The entire argument in the thread about how to best sharpen a knife is why people don't bother learning how to sharpen knives.

Like holy shit, I'm just going to pay someone a few dollars to do it because I don't want to bother sorting out all of the contradictory advice!

runekaagaard 10 hours ago | parent | prev | next [-]

I agree. The industry standard for a great, boring, durable and surprisingly cheap knife is the Victorinox Fibrox Chef's Knife 20 cm.

SilverElfin 9 hours ago | parent | prev [-]

Maybe it’s dumb. But the video seems convincing. Ultrasonic knives are also used in some industrial and medical settings. So the concept does work. And the inventor of this one worked at Sansaire, Anova, and other kitchen hardware places. So they have a lot of credibility producing real products.

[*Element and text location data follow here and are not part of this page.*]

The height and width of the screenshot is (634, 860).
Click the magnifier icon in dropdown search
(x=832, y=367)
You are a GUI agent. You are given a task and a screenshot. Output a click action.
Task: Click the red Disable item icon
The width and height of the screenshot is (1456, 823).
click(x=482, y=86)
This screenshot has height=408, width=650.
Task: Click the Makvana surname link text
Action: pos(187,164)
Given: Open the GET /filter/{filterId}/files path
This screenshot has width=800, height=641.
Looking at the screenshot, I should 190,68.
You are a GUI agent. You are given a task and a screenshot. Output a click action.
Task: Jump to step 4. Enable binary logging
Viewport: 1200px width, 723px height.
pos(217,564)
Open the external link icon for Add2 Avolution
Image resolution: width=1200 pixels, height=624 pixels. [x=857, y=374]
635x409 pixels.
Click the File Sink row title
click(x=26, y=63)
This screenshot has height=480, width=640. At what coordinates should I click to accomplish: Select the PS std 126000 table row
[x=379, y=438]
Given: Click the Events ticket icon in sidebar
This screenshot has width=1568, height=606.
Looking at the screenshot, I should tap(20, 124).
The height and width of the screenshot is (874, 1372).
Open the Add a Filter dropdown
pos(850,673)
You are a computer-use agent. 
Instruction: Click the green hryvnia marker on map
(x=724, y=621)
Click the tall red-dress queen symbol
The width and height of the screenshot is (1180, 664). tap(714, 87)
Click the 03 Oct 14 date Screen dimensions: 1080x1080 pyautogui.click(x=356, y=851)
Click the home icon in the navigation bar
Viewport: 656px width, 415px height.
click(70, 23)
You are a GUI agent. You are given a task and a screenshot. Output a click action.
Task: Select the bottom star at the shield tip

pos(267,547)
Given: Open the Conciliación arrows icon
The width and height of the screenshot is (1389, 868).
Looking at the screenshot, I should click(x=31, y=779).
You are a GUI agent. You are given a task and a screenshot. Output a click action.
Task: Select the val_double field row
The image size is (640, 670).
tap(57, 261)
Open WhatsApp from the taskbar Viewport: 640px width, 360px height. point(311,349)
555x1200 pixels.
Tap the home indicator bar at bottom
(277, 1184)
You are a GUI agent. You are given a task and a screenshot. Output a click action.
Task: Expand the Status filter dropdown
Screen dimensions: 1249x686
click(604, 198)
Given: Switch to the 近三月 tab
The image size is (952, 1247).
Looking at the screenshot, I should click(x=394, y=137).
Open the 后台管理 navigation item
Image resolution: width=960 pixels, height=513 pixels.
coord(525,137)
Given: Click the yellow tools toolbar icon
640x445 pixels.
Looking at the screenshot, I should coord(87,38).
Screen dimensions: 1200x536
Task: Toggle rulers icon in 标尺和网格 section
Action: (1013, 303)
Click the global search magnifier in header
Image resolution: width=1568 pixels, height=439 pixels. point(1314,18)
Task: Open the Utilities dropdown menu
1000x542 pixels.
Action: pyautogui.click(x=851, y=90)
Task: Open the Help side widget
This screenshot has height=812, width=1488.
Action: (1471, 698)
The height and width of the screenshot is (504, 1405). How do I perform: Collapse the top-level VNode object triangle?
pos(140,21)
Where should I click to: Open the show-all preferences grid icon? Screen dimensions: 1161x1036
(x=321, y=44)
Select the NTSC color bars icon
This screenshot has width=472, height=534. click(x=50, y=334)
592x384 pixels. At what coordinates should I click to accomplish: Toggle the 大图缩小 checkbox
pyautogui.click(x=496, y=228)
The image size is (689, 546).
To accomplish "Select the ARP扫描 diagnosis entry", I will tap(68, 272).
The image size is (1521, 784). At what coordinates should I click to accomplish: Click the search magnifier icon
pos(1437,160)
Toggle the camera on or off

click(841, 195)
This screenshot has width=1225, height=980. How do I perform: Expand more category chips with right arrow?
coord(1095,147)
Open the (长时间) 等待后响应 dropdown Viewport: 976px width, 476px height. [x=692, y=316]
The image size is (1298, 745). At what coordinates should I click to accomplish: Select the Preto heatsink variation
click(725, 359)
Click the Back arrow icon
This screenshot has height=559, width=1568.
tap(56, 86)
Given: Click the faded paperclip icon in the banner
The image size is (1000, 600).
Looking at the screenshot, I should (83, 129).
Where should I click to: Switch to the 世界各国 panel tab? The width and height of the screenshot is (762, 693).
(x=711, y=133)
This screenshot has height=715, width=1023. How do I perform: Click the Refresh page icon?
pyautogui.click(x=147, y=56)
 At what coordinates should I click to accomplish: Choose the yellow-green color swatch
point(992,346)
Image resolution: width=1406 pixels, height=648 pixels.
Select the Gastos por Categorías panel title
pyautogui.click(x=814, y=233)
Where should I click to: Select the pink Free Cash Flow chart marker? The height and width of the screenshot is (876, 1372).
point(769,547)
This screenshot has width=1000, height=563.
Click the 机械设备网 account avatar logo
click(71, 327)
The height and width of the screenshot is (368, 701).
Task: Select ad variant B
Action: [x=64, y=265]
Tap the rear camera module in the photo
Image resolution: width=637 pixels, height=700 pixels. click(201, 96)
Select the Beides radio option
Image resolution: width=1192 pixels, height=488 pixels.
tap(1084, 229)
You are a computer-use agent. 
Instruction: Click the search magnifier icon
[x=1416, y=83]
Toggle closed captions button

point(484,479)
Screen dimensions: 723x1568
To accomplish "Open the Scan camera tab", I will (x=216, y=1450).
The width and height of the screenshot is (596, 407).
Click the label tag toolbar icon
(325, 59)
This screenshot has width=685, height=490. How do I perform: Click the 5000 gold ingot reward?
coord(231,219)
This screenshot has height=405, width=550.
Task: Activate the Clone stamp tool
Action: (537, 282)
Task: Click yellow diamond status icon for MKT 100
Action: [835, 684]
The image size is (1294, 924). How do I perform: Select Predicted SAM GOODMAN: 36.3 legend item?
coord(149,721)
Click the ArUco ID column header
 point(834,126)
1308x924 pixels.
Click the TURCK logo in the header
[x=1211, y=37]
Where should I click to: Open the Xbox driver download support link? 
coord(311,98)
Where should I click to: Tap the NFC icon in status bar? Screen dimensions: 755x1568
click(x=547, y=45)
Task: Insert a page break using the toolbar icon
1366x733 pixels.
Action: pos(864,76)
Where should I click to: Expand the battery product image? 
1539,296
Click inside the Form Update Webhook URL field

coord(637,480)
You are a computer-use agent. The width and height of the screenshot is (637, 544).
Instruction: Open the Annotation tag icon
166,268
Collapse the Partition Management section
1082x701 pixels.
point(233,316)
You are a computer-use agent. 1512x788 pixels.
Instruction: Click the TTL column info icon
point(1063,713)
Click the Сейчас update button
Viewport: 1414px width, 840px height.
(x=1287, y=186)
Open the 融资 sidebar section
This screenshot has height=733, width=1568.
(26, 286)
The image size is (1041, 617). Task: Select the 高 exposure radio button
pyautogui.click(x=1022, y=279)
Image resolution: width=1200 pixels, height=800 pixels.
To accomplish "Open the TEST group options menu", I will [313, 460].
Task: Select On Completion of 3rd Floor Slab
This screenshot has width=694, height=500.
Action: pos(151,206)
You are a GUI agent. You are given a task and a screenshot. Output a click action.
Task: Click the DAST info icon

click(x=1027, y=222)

xxs 8 hours ago | parent [-]

Of course, still need to sharpen, though.

omnicognate 10 hours ago | parent | prev | next [-]

I lost three fingers watching this video.

mhb 6 hours ago | parent [-]

You'll be wanting the KnifeStop™, then.

omnicognate 3 hours ago | parent [-]

Hehe, yeah I was wondering if something like SawStop could work. It would just need to switch off the ultrasonic, not spectacularly destroy the blade. However, I then remembered the frankfurter demo for SawStop and realised there are extra challenges for something that is actually intended for cutting meat.

Cheer2171 10 hours ago | parent | prev [-]

For $500 I'll just replace the handle of a regular knife with a vibrator.